The duopoly’s claims of a few people using too much traffic are a smokescreen. The real issue is control: they want to control what passes through “their” networks so they can profit by as much of it as possible. I have no objection to telcos and cablecos making a profit. I do object to them squelching everybody else to do so. On the Internet you can connect any two tin cans, unless the duopoly can cut your string.

-jsq

Byte Charging Rears Its Ugly Head

leakfaucet.jpg Here it is again:
Some people use the Internet simply to check e-mail and look up phone numbers. Others are online all day, downloading big video and music files.

For years, both kinds of Web surfers have paid the same price for access. But now three of the country’s largest Internet service providers are threatening to clamp down on their most active subscribers by placing monthly limits on their online activity.
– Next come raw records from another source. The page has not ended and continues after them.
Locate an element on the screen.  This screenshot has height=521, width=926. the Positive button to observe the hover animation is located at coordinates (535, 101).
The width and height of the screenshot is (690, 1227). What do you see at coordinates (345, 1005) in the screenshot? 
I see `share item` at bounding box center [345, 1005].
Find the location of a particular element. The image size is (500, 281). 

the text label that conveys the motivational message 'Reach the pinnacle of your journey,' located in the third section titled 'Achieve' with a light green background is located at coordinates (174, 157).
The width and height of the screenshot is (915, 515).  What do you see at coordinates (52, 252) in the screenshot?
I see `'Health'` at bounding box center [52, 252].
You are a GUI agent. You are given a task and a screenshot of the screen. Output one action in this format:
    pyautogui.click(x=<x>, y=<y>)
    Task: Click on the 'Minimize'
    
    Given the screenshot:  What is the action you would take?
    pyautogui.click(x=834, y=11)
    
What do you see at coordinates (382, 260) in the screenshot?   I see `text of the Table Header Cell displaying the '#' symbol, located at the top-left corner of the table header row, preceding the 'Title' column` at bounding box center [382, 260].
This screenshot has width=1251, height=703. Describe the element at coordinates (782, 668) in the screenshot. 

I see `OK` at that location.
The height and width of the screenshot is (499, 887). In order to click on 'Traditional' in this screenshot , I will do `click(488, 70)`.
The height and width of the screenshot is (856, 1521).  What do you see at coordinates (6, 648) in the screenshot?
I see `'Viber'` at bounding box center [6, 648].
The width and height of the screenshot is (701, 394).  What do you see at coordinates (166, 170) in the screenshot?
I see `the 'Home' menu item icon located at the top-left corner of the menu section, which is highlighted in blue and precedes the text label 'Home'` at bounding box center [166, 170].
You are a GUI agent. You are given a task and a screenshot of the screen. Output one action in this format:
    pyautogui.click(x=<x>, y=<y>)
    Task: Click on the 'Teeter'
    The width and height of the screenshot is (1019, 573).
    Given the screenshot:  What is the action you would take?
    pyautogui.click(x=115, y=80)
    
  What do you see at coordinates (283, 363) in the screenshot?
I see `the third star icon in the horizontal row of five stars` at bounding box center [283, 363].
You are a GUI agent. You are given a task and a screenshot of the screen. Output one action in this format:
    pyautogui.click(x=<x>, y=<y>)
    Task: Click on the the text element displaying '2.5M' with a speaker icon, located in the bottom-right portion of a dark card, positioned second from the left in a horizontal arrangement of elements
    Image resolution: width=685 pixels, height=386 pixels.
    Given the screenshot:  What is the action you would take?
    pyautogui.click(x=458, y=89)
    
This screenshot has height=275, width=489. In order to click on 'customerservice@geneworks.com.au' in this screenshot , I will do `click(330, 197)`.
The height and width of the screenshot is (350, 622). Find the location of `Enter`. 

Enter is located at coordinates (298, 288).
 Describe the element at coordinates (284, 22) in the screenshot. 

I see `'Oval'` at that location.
Charging by the Byte to Curb Internet Traffic, By BRIAN STELTER, New York Times, Published: June 15, 2008

The article names Time Warner, Comcast, and AT&T as the three prospective byte chargers.

I can remember when all the European PTTs charged by the byte. That held the Internet in Europe back by at least four years. The article rightly points out byte charging would interfere with all sorts of business plans. It would also inhibit political speech.

Isn’t it lovely when the duopoly that controls U.S. Internet access considers participation a leak that needs to be fixed?